Per esempio: si presentava - subito dopo l’elezione a presidente della Camera - con un elegantissimo gessato a Porta a Porta? E Lella serafica spiegava al Corriere che non era uno schiaffo alla povertà, si trattava solo di “un omaggio di Mariano Rubinacci, il grande sarto napoletano“. Oppure: saltava fuori che Bertinotti aveva una smodata passione oltre che per le tute blu, anche per il cachemire? E sempre Lella, paziente, apriva cuore e armadio al solito Corriere, e diceva: sono solo regali dei militanti. E ancora: il subcomandante Fausto veniva pescato a usare un volo di Stato, pagato da tutti i contribuenti, per andare a Parigi, al matrimonio di Clotilde D’Urso, nipote dell’amico finanziere Mario D’Urso? E il subcomandante Fausto, più ineffabile di una Sfinge, faceva rispondere dall’Ufficio stampa della Camera che «l’ uso di velivoli di Stato da parte delle più alte cariche istituzionali per i propri spostamenti è regolato da una direttiva del presidente del Consiglio dei ministri, emanata il 21 novembre dell’ anno 2000, e dalle successive integrazioni. Le modalità di viaggio in Italia e all’ estero, pertanto, non dipendono da un’ autonoma scelta del presidente della Camera dei deputati, ma dal rispetto delle indicazioni dettate dal governo». Mica era colpa sua, quindi. Come mica fu colpa sua se nella sede di Rifondazione comunista, andò in scena - sempre durante il governo Prodi - uno strano furto. Arrivò un pacco di cravate cucite a mano da Luca Roda (le stesse usata dal presidente Fiat, Luca Cordero di Montezemolo, ricordò maligno “il Corriere della Sera”). Destinatario: Fausto Bertinotti. Costo al pezzo (a carico di Bertinotti): dai 95 ai 115 euro. Purtroppo una mano ignota le fece, per l’appunto, sparire. Ma anche in quel caso l’ex leder di Rifondazione comunista non si scompose. Chiamò l’atelier e si limitò a dire: «La prossima volta, mandatemele pure al mio ufficio alla Camera, che è meglio».

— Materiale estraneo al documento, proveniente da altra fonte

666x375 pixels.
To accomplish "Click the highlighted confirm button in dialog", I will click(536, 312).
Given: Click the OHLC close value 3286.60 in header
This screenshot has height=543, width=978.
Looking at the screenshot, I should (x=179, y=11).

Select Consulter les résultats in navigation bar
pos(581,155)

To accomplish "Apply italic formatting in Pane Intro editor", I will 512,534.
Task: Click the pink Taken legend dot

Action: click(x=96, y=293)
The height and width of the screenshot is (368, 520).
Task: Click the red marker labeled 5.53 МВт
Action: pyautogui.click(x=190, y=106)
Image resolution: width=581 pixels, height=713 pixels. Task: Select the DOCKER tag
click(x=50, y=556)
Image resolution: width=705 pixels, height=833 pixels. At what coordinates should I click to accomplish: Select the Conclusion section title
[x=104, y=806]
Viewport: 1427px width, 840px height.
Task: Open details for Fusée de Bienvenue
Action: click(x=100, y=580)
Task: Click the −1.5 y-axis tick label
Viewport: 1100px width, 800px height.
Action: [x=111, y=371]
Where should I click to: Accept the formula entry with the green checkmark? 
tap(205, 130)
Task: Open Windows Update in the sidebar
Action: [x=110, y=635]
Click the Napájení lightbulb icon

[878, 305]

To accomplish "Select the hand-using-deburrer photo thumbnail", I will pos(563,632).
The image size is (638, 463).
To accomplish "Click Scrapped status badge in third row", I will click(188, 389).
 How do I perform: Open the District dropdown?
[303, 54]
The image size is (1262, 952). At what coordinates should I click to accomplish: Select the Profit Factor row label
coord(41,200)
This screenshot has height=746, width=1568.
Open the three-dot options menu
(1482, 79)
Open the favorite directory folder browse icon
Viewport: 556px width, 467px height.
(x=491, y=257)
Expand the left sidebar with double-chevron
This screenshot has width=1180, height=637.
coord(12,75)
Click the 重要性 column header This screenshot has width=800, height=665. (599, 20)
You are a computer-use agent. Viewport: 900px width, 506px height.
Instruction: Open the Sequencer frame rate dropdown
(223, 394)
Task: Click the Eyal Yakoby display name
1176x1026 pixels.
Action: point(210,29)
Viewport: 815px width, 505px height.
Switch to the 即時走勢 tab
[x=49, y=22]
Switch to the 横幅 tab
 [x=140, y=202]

Già, ottima idea. Così come non sarebbe male scomodare per un’ultima volta il vecchio leader che ora si gode la pensione de luxe da ex parlamentare. Per chiedergli se lui - tra un banchetto e un party - si sia mai posto davvero altre domande ancora più spinose. Tipo: perché la “classe operaia” - come lui stesso ammise - abbia mollato Rifondazione, Piddicì e Verdi e si sia messa a votare Lega e Pdl. Perché la solita trimurti della sinistra della Sinistra che in teoria poteva e doveva prendere il 10% dei voti alle ultime politiche sia rimasta senza un parlamentare che sia uno. Perchè, l’anno scorso, alle elezioni europee quel che è rimasto del suo partito, dei Verdi e degli altri cespugli non hanno conquistato uno - dicasi: uno - scranno neanche a Bruxelles. E soprattutto perchè - ora alle elezioni regionali di domenica prossima - i dirigenti della solita sinistra della Sinistra, con l’unica eccezione della Puglia del suo pupillo Vendola, temano un’altra clamorosa mezza débâcle. Non per altro. E’ che chi scrive tra le serate vip, il cachemire, i gessati del sarto di grido, i voli sugli aerei blu e quel disastro chiamato sinistra italiana, beh, chi scrive un qualche nesso tra queste due cose lo vede. E vorrebbe sapere cosa ne pensa il subcomandante Fausto. Così, per curiosità, diciamo.